Provided passage
PCR products resulting from selective amplifications were separated on a 6% acrylamide gel using a sequencing electrophoresis apparatus (Gibco BLR) run for 3 h at 55W. Bands were detected using autoradiography with exposure times ranging from 48 to 72 h depending on the strength of the radioactive signal. Because of the number of specimens used in this study each primer pair combination was run on a separate gel, thus avoiding the potential problems of scoring bands across gels.
The presence or absence of each AFLP marker band was scored by hand from the autoradiograph and coded as a binary character. For all analyses, data from the five primer combinations (Table 1) were combined to form a raw data matrix consisting of all bands. Based on the raw data matrix, we calculated allele frequencies (assuming Hardy-Weinberg equilibrium since the ‘presence’ allele is dominant to the ‘absence’ allele) and hence Nei's (1972) genetic distance between each pair of samples. A dendrogram was then constructed using the Neighbor-Joining (NJ) method (Saitou & Nei 1987). Calculation of the genetic distance and NJ tree was conducted using NTSYS-pc (Rohlf 1994).
Results and Discussion
The number of bands resolved by different primer combinations was reduced as the selective primers became longer (Fig. 3). Among the three primer combinations, the +4+4 primer combinations were the most suitable for reliable scoring of homologous bands because each band was clearly distinct. We applied the +4+4 primer combinations to other species of acridid grasshoppers, and here too they provided a reasonable number of bands (Tatsuta & Butlin, unpublished data). It is likely that the large number of bands resolved by three-base primer combinations suggested by Vos et al. (1995) is due to a large size of the genome of Acridid grasshoppers, a result similar to other animal species (e.g. Young et al. 2001). Thus +4+4 primer combinations rather than +3+3 or +4+3 ones, would be the best solution for obtaining distinct bands suitable for data analysis when the shorter length primers give many ambiguous bands. A total of 159 markers was scored and 94% of them were polymorphic.

Data
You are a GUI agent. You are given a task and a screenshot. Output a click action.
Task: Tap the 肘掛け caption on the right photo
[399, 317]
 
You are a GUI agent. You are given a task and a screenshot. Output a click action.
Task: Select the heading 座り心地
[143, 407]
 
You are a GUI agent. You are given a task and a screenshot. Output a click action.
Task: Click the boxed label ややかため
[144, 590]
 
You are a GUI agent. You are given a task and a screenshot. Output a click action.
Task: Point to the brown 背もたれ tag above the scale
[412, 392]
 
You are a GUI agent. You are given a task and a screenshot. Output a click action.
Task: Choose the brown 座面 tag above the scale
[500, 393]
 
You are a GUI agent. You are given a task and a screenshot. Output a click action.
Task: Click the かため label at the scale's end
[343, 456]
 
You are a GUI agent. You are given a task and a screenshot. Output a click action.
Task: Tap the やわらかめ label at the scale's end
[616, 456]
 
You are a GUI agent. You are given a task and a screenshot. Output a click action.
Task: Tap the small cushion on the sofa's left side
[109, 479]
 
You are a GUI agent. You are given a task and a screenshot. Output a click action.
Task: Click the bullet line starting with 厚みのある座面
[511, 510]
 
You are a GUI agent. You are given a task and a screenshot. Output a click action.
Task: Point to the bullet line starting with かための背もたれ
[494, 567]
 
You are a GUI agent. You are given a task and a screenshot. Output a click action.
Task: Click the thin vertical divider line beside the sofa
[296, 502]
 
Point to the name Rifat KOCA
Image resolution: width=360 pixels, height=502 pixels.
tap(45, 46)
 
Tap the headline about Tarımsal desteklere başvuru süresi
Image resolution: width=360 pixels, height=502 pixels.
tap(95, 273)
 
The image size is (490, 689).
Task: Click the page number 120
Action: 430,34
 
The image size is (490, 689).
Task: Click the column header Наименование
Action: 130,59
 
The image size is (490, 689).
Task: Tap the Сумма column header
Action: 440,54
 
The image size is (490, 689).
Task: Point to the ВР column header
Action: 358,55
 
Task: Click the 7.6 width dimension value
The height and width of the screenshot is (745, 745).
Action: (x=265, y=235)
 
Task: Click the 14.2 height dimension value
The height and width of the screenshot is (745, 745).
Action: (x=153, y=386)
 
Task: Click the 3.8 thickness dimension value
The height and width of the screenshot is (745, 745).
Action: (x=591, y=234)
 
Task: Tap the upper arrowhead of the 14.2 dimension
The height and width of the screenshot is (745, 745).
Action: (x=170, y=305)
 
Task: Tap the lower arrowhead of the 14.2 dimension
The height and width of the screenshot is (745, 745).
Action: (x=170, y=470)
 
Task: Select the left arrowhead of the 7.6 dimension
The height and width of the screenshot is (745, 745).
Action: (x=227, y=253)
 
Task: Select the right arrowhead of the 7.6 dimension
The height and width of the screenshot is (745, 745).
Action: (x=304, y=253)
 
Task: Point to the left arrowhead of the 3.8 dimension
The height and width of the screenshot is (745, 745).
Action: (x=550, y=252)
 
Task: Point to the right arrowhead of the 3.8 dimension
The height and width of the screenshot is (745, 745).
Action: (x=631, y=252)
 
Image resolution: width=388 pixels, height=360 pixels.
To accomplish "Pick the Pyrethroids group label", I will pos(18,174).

Work task
From the passage on AFLP markers in grasshoppers, write out word for word the span that begins at the words "PCR products resulting" and stops after the words "bands across gels.".

Completed task
PCR products resulting from selective amplifications were separated on a 6% acrylamide gel using a sequencing electrophoresis apparatus (Gibco BLR) run for 3 h at 55W. Bands were detected using autoradiography with exposure times ranging from 48 to 72 h depending on the strength of the radioactive signal. Because of the number of specimens used in this study each primer pair combination was run on a separate gel, thus avoiding the potential problems of scoring bands across gels.